SEOUL, South Korea – North Korean leader Kim Jong Un and other top officials discussed revising strict restrictions to fight the epidemic during a meeting on Sunday, state media reported, as they maintained a widely disputed claim that the first COVID-19 outbreak was Country eruption slowed.
Discussion at the North’s Politburo meeting suggests it will soon ease a series of draconian restrictions imposed after its admission of the Omicron outbreak earlier this month over concerns about its food and economic health.
During the meeting, Kim and other bureau members “made a positive assessment of the pandemic situation, which is being controlled and improved across the country,” the official Korean Central News Agency said.
KCNA said the bureau has “examined the issue of effectively and expeditiously coordinating and enforcing anti-epidemic regulations and policies in light of the current stable anti-epidemic situation.”
On Sunday, North Korea reported 89,500 new patients with fever symptoms, bringing the country’s total to 3.4 million. It was not said if there were any other deaths. The country’s last death toll reported on Friday was 69, giving it a 0.002% fatality rate, an extremely low figure that no other country, including advanced economies, has reported fighting COVID-19.
Many outside experts say North Korea clearly underestimated its death toll to prevent political damage to Kim at home. They say North Korea should have suffered many more deaths because its 26 million people are largely unvaccinated against COVID-19 and it is unable to treat patients with critical conditions. Others suggest North Korea may have exaggerated its past fever cases to try to tighten its internal control over its population.
Since its admission of the Omicron outbreak on May 12, North Korea has only reported the number of patients with febrile symptoms every day but not those with COVID-19, apparently due to a lack of testing kits to confirm large numbers of coronavirus cases.
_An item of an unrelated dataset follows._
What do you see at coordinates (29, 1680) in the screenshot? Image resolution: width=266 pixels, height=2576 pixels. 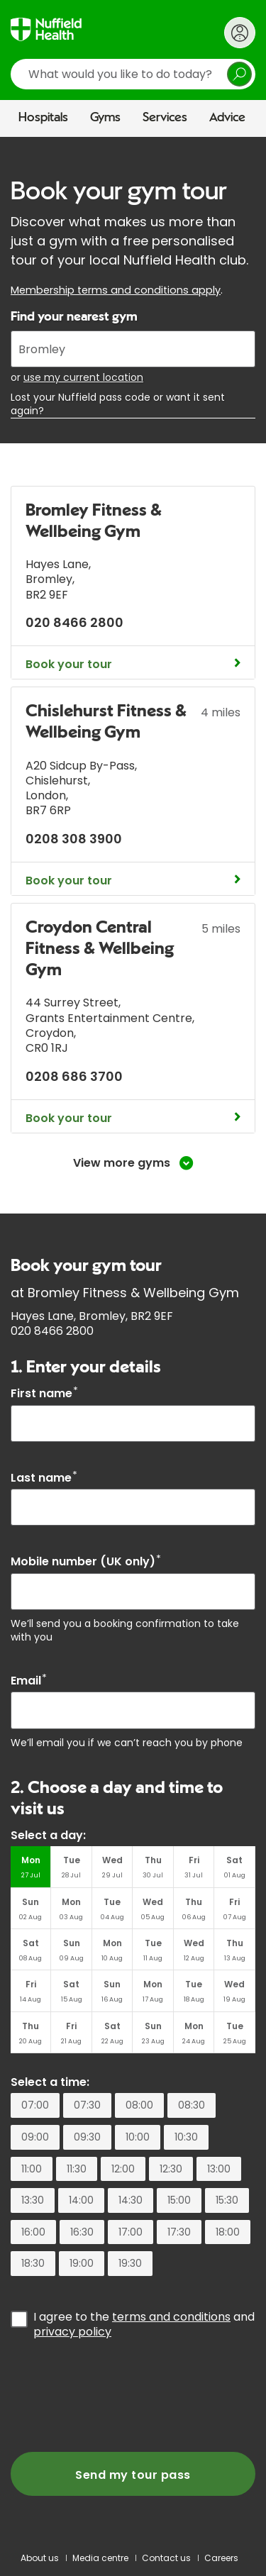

However, many outside health experts consider most of the reported fever cases to be COVID-19 and say North Korean authorities know how to distinguish the symptoms from fevers caused by other common infectious diseases.
The outbreak has forced North Korea to impose a nationwide lockdown, isolating all work and living units and banning movement from region to region. The country still allows vital agricultural, construction and other industrial activities, but the severe restrictions have raised concerns about its food insecurity and a fragile economy, already badly hit by pandemic-related border closures.